Task to complete: Output the material exactly, with every line intact.

--------------------------------

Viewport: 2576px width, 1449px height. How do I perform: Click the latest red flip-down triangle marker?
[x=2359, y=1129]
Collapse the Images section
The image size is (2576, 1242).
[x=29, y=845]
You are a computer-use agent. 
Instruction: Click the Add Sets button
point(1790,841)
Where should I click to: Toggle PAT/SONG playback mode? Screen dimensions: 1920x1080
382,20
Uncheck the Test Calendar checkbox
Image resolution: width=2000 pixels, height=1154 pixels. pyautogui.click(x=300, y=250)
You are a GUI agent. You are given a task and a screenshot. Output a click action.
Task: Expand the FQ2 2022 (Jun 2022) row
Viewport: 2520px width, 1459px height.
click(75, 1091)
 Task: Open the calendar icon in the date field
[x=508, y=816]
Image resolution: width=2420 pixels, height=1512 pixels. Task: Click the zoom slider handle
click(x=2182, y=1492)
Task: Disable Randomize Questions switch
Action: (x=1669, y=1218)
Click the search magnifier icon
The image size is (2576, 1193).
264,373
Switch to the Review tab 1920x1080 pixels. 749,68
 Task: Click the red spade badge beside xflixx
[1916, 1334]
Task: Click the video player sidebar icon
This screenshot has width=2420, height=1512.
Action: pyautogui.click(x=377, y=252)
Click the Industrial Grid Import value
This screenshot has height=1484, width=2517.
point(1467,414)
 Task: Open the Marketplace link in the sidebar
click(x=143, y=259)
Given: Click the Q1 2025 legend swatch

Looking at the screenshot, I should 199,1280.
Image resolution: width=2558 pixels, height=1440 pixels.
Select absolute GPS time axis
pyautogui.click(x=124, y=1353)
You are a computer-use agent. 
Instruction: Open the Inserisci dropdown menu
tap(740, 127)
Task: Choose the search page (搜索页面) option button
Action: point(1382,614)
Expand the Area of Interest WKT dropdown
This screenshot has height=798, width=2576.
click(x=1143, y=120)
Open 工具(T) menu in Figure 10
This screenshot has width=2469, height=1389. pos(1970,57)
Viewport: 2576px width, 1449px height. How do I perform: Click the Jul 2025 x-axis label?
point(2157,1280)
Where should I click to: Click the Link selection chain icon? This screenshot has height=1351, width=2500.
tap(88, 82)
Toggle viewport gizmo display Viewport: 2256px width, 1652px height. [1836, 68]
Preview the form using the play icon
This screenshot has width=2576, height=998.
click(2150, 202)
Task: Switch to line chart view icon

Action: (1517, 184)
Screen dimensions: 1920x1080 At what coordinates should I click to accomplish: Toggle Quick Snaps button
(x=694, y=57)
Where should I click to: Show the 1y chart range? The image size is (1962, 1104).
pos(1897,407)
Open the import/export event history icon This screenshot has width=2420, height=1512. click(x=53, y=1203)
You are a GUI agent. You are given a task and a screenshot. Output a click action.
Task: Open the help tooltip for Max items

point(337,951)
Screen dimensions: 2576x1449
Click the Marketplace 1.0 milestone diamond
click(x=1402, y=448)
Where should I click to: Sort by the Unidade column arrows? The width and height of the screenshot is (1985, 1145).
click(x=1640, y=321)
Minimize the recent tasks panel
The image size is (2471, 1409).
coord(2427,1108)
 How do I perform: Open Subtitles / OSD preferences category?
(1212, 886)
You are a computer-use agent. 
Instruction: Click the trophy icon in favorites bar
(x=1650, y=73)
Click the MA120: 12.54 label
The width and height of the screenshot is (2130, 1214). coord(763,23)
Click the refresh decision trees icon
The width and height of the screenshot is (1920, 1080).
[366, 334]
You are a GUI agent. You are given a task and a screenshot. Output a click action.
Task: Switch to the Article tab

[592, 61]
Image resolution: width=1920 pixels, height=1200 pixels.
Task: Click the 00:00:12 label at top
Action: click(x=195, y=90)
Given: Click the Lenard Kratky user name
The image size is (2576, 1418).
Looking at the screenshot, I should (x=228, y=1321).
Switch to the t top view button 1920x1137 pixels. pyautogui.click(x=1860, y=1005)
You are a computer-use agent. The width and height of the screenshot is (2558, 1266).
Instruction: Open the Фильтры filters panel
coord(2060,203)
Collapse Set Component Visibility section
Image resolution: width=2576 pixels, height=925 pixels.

--------------------------------

Expected answer:
Viewport: 2576px width, 1449px height. How do I perform: Click the latest red flip-down triangle marker?
[x=2359, y=1129]
Collapse the Images section
The image size is (2576, 1242).
[x=29, y=845]
You are a computer-use agent. 
Instruction: Click the Add Sets button
point(1790,841)
Where should I click to: Toggle PAT/SONG playback mode? Screen dimensions: 1920x1080
382,20
Uncheck the Test Calendar checkbox
Image resolution: width=2000 pixels, height=1154 pixels. pyautogui.click(x=300, y=250)
You are a GUI agent. You are given a task and a screenshot. Output a click action.
Task: Expand the FQ2 2022 (Jun 2022) row
Viewport: 2520px width, 1459px height.
click(75, 1091)
 Task: Open the calendar icon in the date field
[x=508, y=816]
Image resolution: width=2420 pixels, height=1512 pixels. Task: Click the zoom slider handle
click(x=2182, y=1492)
Task: Disable Randomize Questions switch
Action: (x=1669, y=1218)
Click the search magnifier icon
The image size is (2576, 1193).
264,373
Switch to the Review tab 1920x1080 pixels. 749,68
 Task: Click the red spade badge beside xflixx
[1916, 1334]
Task: Click the video player sidebar icon
This screenshot has width=2420, height=1512.
Action: pyautogui.click(x=377, y=252)
Click the Industrial Grid Import value
This screenshot has height=1484, width=2517.
point(1467,414)
 Task: Open the Marketplace link in the sidebar
click(x=143, y=259)
Given: Click the Q1 2025 legend swatch

Looking at the screenshot, I should 199,1280.
Image resolution: width=2558 pixels, height=1440 pixels.
Select absolute GPS time axis
pyautogui.click(x=124, y=1353)
You are a computer-use agent. 
Instruction: Open the Inserisci dropdown menu
tap(740, 127)
Task: Choose the search page (搜索页面) option button
Action: point(1382,614)
Expand the Area of Interest WKT dropdown
This screenshot has height=798, width=2576.
click(x=1143, y=120)
Open 工具(T) menu in Figure 10
This screenshot has width=2469, height=1389. pos(1970,57)
Viewport: 2576px width, 1449px height. How do I perform: Click the Jul 2025 x-axis label?
point(2157,1280)
Where should I click to: Click the Link selection chain icon? This screenshot has height=1351, width=2500.
tap(88, 82)
Toggle viewport gizmo display Viewport: 2256px width, 1652px height. [1836, 68]
Preview the form using the play icon
This screenshot has width=2576, height=998.
click(2150, 202)
Task: Switch to line chart view icon

Action: (1517, 184)
Screen dimensions: 1920x1080 At what coordinates should I click to accomplish: Toggle Quick Snaps button
(x=694, y=57)
Where should I click to: Show the 1y chart range? The image size is (1962, 1104).
pos(1897,407)
Open the import/export event history icon This screenshot has width=2420, height=1512. click(x=53, y=1203)
You are a GUI agent. You are given a task and a screenshot. Output a click action.
Task: Open the help tooltip for Max items

point(337,951)
Screen dimensions: 2576x1449
Click the Marketplace 1.0 milestone diamond
click(x=1402, y=448)
Where should I click to: Sort by the Unidade column arrows? The width and height of the screenshot is (1985, 1145).
click(x=1640, y=321)
Minimize the recent tasks panel
The image size is (2471, 1409).
coord(2427,1108)
 How do I perform: Open Subtitles / OSD preferences category?
(1212, 886)
You are a computer-use agent. 
Instruction: Click the trophy icon in favorites bar
(x=1650, y=73)
Click the MA120: 12.54 label
The width and height of the screenshot is (2130, 1214). coord(763,23)
Click the refresh decision trees icon
The width and height of the screenshot is (1920, 1080).
[366, 334]
You are a GUI agent. You are given a task and a screenshot. Output a click action.
Task: Switch to the Article tab

[592, 61]
Image resolution: width=1920 pixels, height=1200 pixels.
Task: Click the 00:00:12 label at top
Action: click(x=195, y=90)
Given: Click the Lenard Kratky user name
The image size is (2576, 1418).
Looking at the screenshot, I should (x=228, y=1321).
Switch to the t top view button 1920x1137 pixels. pyautogui.click(x=1860, y=1005)
You are a computer-use agent. The width and height of the screenshot is (2558, 1266).
Instruction: Open the Фильтры filters panel
coord(2060,203)
Collapse Set Component Visibility section
Image resolution: width=2576 pixels, height=925 pixels.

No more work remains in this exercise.